* BEGIN *
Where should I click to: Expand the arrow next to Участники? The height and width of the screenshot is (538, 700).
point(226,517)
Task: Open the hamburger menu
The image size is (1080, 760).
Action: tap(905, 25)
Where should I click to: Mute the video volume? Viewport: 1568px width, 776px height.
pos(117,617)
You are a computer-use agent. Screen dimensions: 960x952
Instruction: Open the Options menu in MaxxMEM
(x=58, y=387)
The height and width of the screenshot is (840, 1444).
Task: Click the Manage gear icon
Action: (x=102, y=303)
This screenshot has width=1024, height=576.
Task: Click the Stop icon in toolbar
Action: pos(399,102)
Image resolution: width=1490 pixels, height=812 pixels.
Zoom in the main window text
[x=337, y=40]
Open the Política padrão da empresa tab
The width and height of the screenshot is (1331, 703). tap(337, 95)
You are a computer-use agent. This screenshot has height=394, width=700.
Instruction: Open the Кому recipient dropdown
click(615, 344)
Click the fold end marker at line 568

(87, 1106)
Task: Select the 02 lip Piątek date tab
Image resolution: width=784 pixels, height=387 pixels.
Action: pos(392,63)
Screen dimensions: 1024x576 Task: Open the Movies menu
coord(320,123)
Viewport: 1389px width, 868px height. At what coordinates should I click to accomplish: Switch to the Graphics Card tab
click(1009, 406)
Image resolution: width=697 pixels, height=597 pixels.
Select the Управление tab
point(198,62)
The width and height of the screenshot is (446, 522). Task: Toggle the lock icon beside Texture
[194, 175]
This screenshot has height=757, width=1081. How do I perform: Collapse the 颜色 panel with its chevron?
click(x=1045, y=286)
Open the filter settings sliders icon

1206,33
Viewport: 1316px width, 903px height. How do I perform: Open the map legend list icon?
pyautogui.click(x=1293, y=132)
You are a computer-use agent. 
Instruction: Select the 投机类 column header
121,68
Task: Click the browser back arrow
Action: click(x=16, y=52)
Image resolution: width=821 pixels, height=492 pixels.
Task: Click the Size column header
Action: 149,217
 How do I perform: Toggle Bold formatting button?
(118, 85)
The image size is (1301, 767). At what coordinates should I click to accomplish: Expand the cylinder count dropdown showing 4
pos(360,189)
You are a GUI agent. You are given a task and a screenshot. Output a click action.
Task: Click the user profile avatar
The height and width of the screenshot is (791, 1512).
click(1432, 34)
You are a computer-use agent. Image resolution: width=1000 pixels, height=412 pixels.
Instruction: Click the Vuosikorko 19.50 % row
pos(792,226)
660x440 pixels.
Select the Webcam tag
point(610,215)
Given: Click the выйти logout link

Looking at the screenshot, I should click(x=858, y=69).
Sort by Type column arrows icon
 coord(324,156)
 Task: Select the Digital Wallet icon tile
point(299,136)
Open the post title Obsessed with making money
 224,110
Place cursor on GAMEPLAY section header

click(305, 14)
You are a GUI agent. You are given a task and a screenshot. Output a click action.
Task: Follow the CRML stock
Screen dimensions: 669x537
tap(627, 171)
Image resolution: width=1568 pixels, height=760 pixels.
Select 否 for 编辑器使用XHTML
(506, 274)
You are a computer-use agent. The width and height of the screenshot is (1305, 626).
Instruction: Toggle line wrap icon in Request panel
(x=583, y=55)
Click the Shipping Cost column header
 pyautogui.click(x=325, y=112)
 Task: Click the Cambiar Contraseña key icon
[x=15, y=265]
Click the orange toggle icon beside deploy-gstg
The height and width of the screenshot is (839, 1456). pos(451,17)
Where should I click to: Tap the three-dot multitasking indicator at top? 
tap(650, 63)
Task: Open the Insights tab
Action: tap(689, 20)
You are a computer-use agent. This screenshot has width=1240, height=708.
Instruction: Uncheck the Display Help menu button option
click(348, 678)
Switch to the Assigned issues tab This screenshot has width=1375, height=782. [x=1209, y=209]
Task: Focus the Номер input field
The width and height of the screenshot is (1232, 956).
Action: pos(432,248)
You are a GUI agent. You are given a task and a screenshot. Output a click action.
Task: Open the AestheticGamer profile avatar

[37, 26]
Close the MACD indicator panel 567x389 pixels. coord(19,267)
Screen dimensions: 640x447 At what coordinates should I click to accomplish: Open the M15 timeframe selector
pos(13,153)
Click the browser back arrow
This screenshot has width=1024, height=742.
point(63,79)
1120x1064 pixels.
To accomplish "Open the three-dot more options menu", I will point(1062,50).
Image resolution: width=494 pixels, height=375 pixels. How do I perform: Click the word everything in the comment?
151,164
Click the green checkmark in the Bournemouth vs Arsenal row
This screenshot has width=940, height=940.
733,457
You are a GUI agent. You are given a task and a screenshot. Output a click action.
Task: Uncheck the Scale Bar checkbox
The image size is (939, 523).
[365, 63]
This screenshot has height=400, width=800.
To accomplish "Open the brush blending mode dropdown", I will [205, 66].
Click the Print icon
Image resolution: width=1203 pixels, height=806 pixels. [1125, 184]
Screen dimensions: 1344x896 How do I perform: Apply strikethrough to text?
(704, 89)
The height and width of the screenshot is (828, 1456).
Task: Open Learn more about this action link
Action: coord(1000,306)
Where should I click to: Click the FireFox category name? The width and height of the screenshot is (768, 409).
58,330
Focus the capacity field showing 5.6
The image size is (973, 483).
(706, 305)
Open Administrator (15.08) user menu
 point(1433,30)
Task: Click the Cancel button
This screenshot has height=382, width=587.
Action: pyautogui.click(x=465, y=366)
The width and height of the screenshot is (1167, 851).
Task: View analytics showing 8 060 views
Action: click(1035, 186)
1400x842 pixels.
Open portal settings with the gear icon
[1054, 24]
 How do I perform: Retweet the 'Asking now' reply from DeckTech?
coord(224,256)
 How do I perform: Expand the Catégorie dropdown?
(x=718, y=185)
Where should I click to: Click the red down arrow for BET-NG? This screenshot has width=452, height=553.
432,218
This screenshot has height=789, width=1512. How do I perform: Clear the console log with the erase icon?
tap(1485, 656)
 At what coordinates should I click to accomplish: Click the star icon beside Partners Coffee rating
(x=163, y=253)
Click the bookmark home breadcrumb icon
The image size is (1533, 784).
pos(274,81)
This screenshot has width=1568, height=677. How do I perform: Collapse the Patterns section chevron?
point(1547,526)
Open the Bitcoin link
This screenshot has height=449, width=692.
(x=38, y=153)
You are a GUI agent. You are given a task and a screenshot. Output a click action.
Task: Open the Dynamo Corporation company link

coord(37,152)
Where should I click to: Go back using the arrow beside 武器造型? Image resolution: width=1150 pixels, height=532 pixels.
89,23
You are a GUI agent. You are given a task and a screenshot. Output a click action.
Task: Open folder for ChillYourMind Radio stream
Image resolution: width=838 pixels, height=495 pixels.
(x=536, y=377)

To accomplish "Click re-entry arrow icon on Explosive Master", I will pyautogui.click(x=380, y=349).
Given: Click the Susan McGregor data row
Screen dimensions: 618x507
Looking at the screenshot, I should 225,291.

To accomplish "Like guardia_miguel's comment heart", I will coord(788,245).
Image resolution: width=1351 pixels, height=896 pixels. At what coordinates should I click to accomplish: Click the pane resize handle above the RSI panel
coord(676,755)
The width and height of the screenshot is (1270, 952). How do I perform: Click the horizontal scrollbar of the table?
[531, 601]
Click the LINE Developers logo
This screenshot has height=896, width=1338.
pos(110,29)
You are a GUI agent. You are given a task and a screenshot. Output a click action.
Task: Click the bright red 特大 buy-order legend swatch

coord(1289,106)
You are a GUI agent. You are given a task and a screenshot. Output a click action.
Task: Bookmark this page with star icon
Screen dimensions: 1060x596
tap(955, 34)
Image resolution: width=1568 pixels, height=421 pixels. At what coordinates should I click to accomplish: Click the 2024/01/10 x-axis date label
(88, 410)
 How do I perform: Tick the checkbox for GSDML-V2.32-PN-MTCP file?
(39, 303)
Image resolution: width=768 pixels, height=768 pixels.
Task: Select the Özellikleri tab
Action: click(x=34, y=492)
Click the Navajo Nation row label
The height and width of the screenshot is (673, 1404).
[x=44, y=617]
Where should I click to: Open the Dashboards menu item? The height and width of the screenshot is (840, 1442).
* END *
◆ What you have to do:
Can you repeat the part of the listing that opens with the line containing "You are a computer-use agent. Screen" and closes with the line containing "click(615, 344)", exactly as it appears?

◆ Finished answer:
You are a computer-use agent. Screen dimensions: 960x952
Instruction: Open the Options menu in MaxxMEM
(x=58, y=387)
The height and width of the screenshot is (840, 1444).
Task: Click the Manage gear icon
Action: (x=102, y=303)
This screenshot has width=1024, height=576.
Task: Click the Stop icon in toolbar
Action: pos(399,102)
Image resolution: width=1490 pixels, height=812 pixels.
Zoom in the main window text
[x=337, y=40]
Open the Política padrão da empresa tab
The width and height of the screenshot is (1331, 703). tap(337, 95)
You are a computer-use agent. This screenshot has height=394, width=700.
Instruction: Open the Кому recipient dropdown
click(615, 344)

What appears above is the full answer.